TASK DATA:
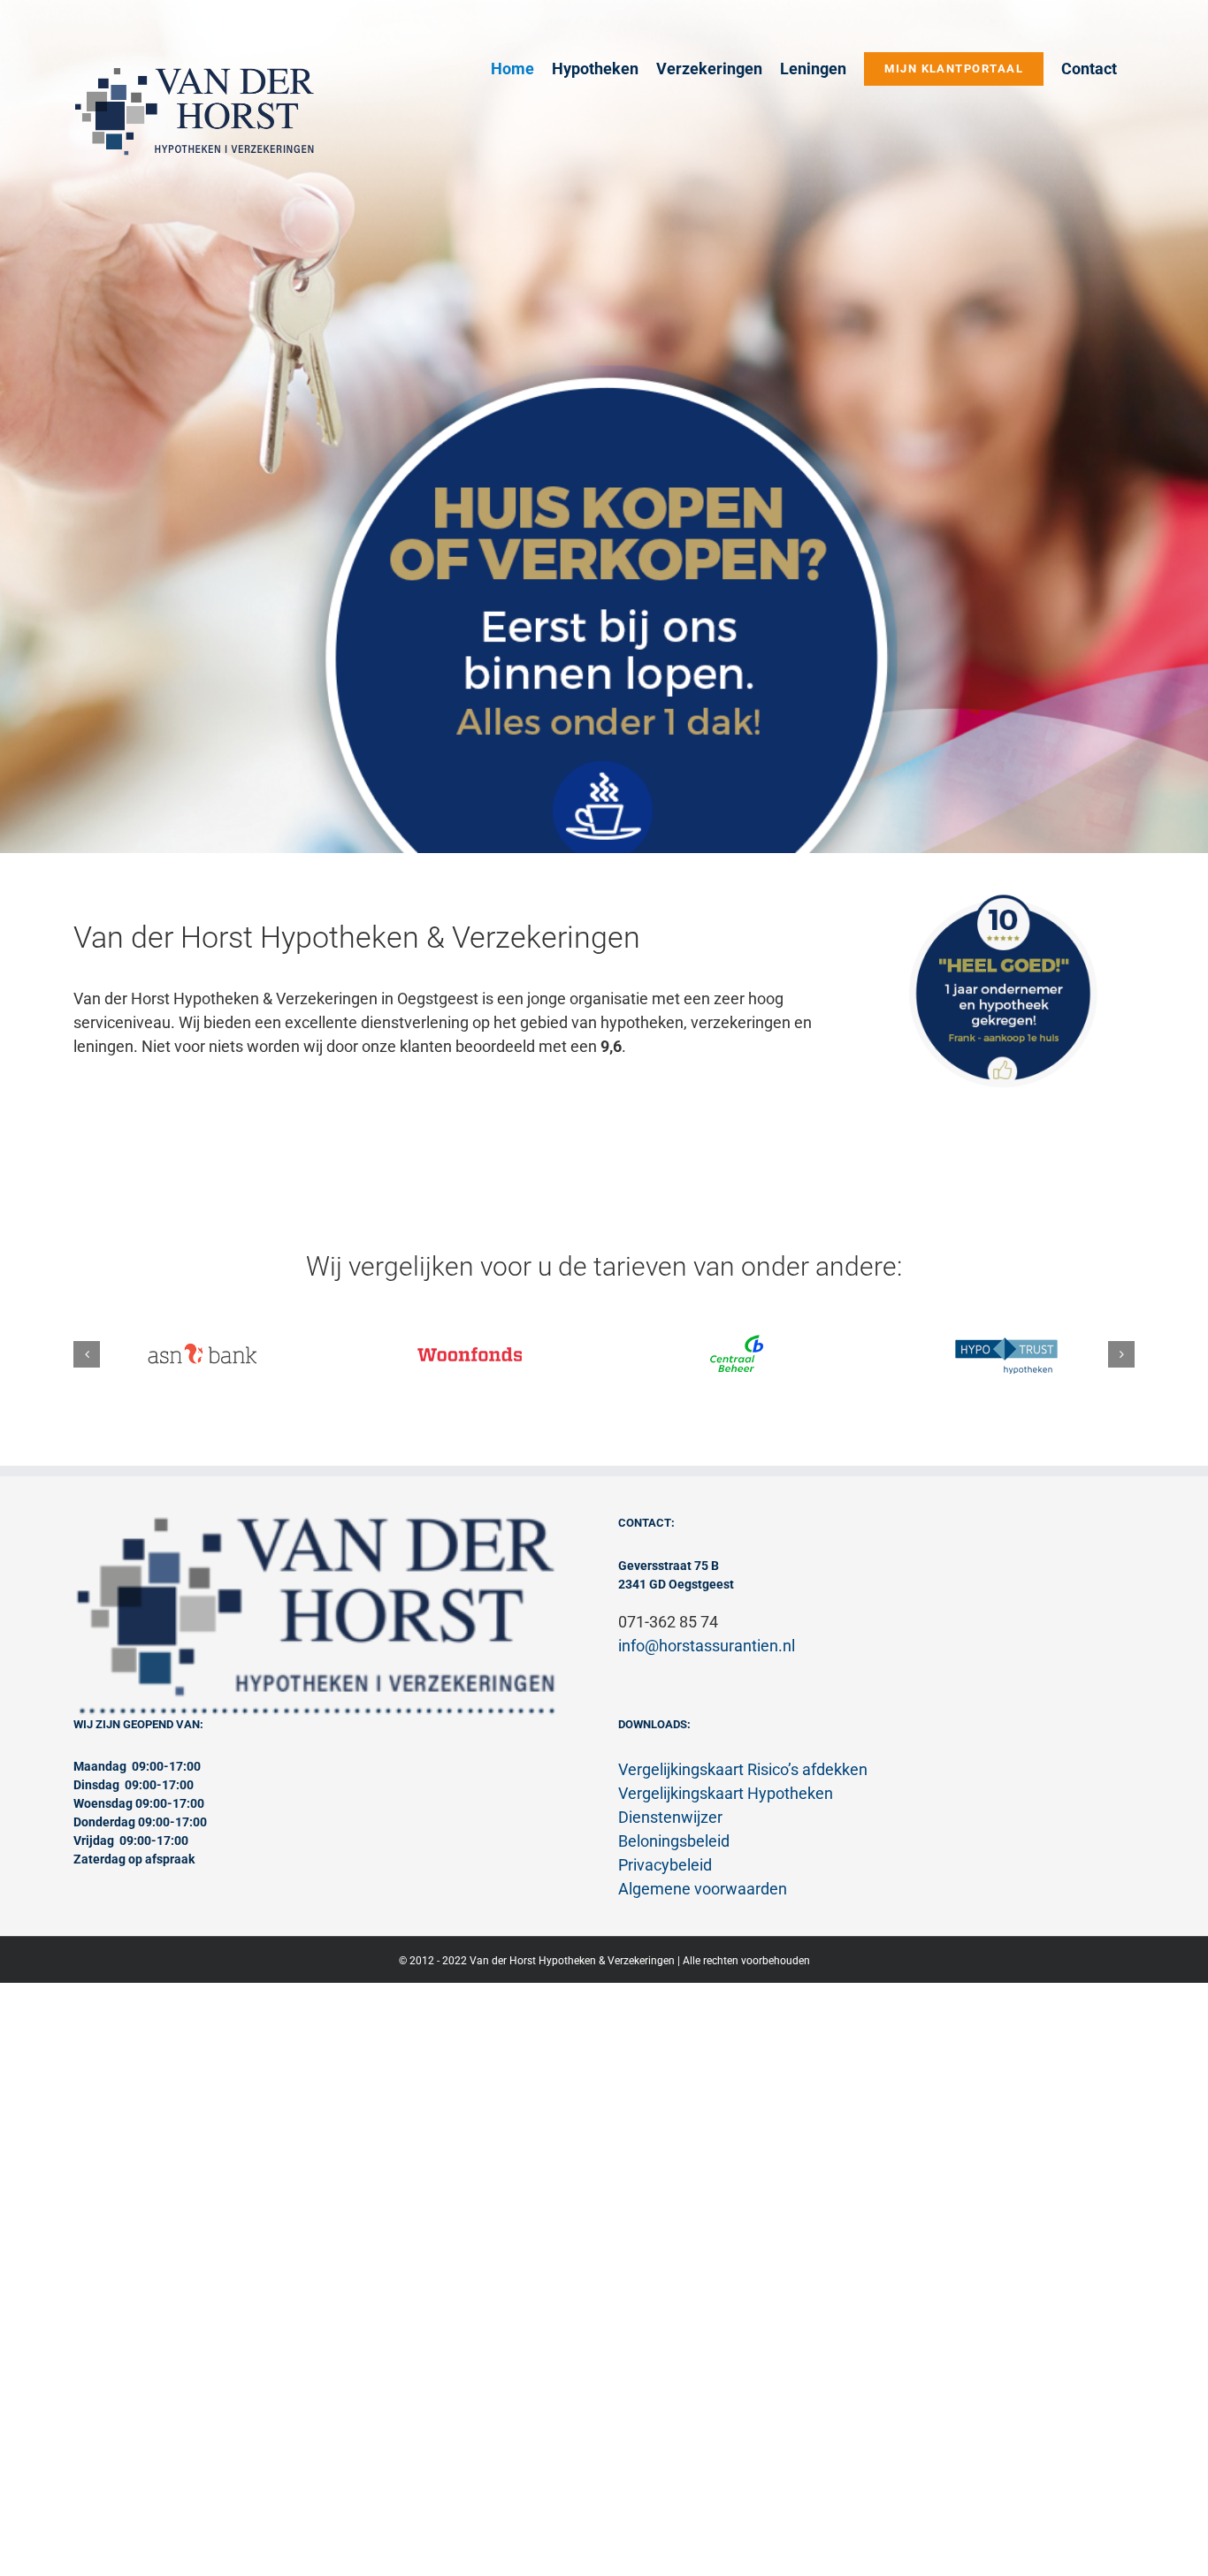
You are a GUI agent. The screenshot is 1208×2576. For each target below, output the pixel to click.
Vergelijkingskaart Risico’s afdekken (743, 1769)
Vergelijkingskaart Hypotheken (725, 1793)
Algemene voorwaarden (702, 1888)
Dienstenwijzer (670, 1817)
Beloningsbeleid (674, 1841)
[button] (86, 1354)
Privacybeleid (665, 1865)
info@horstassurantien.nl (706, 1645)
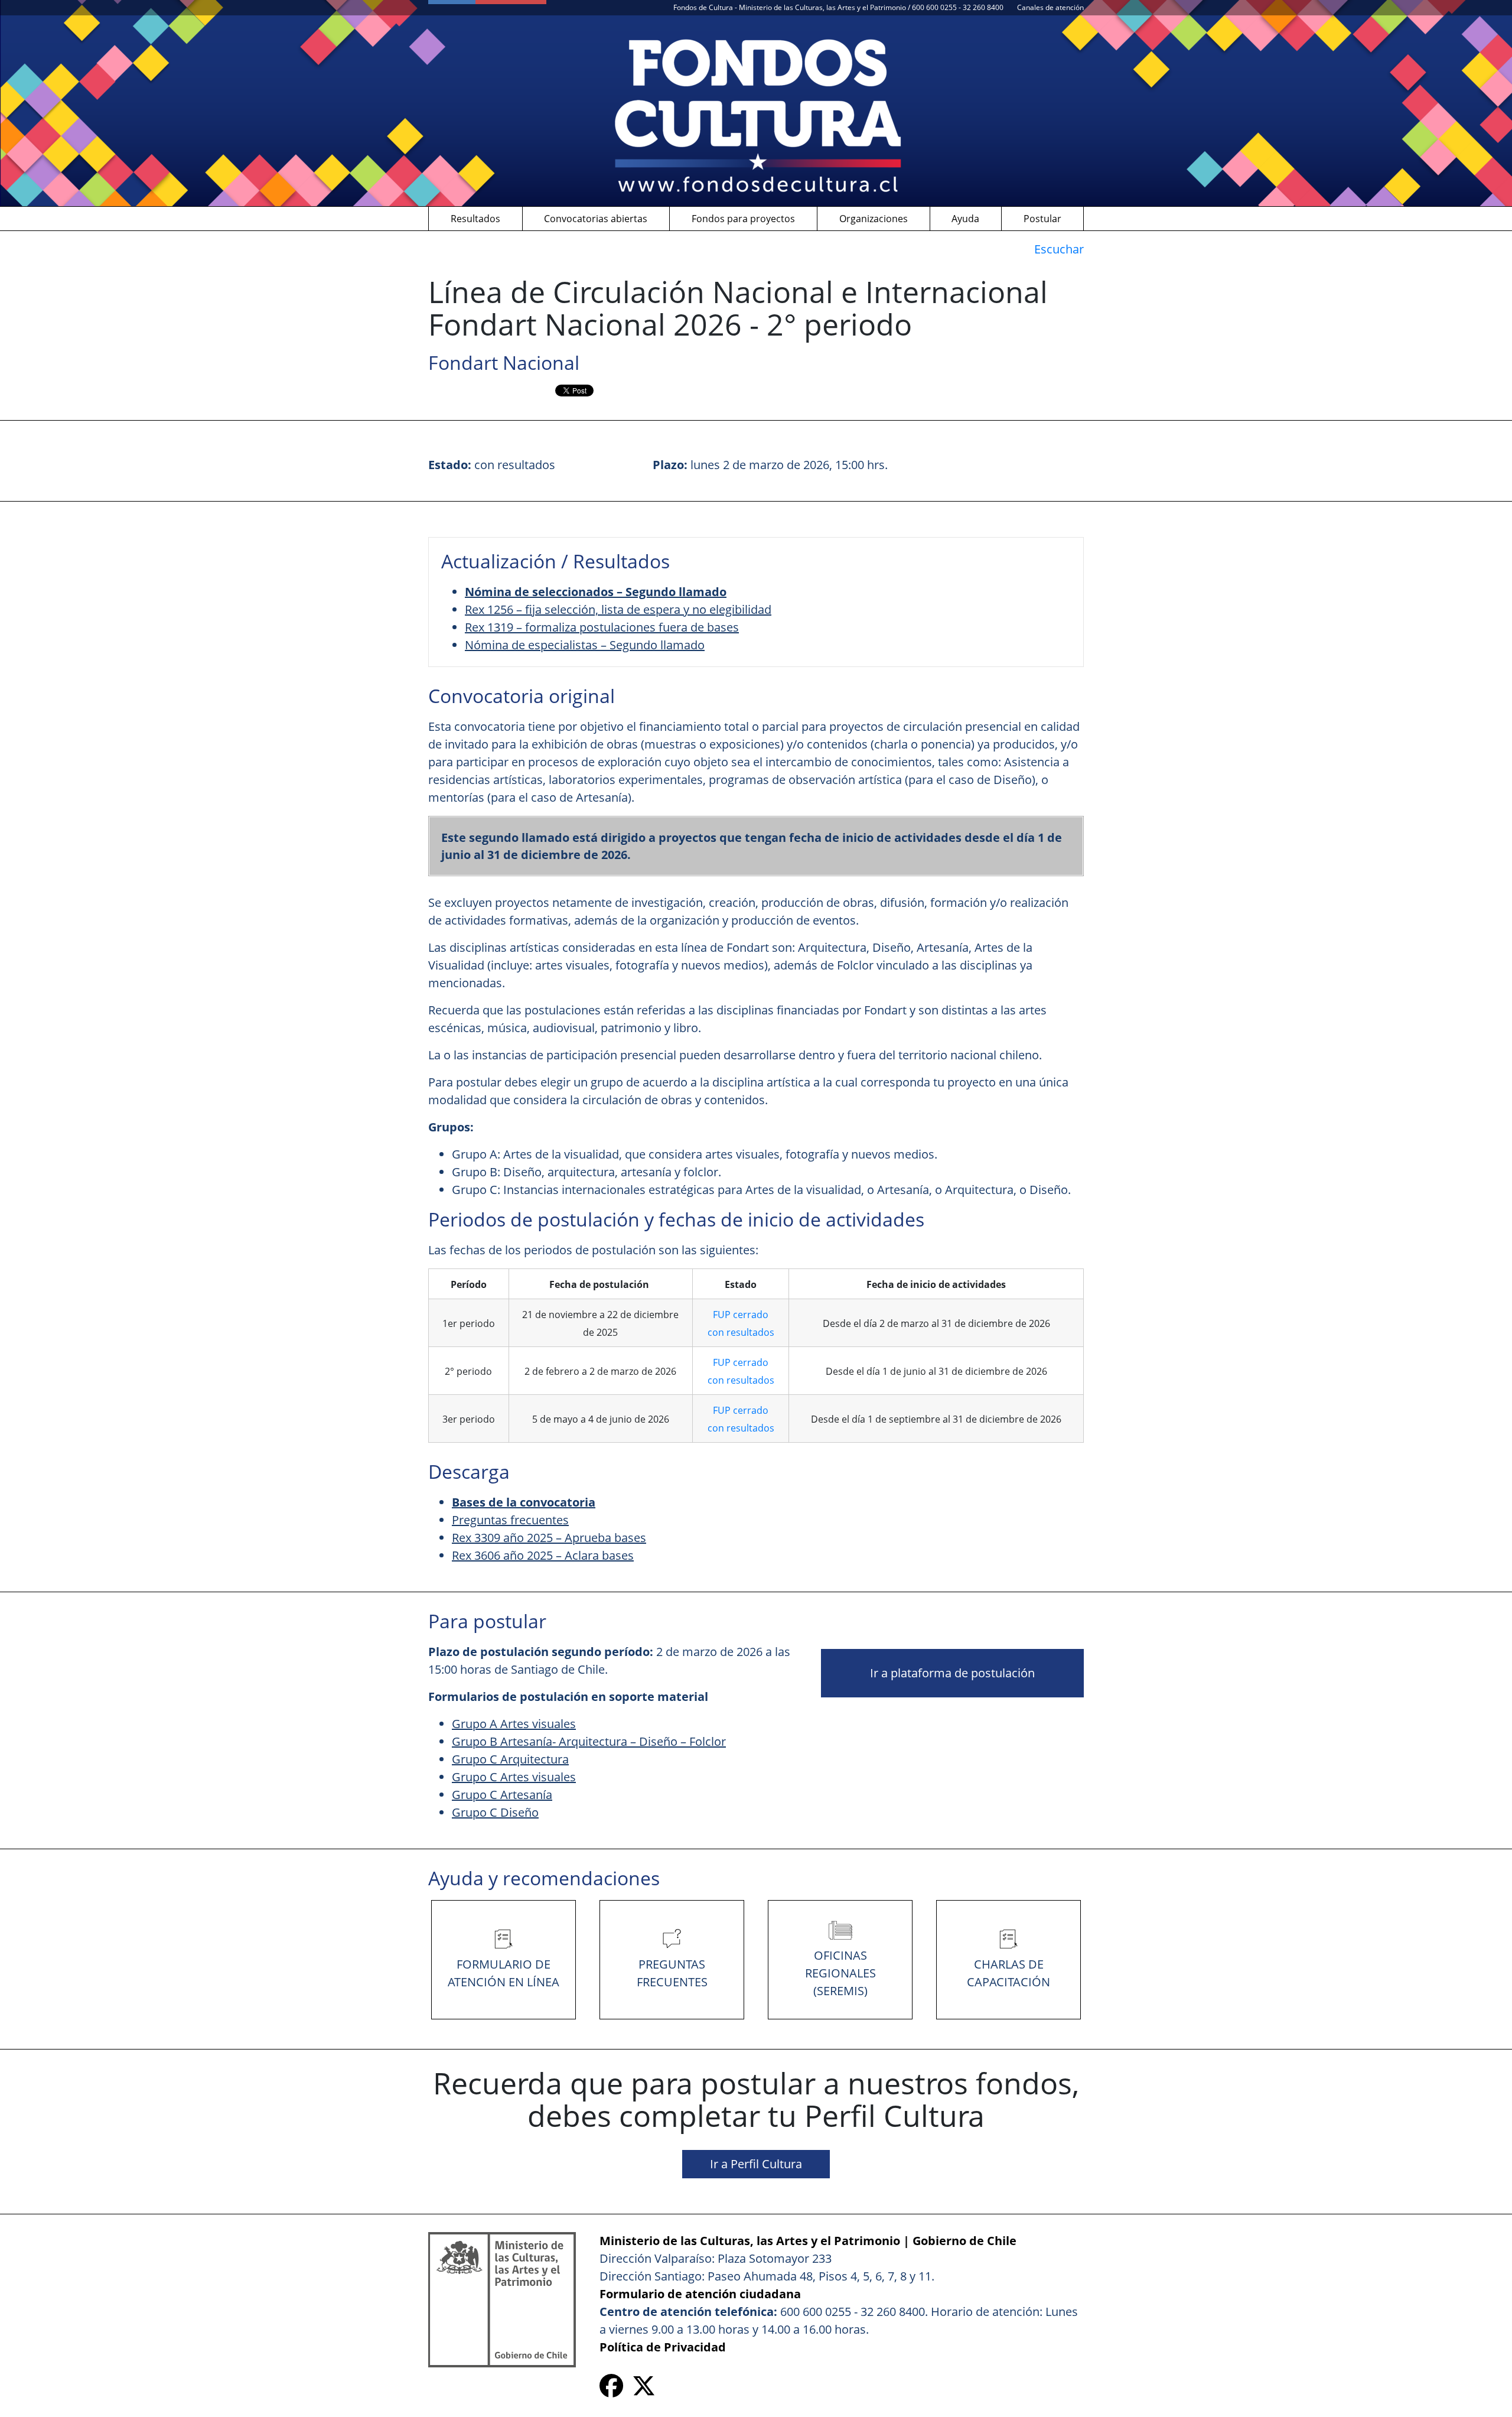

PROBLEM TO SOLVE:
Your task is to copy word for word the lines from the line containing "[button] (86, 1354)" to the end of the listing, both included, and to drop any pictures.

EXERCISE RESPONSE:
[button] (86, 1354)
Privacybeleid (665, 1865)
info@horstassurantien.nl (706, 1645)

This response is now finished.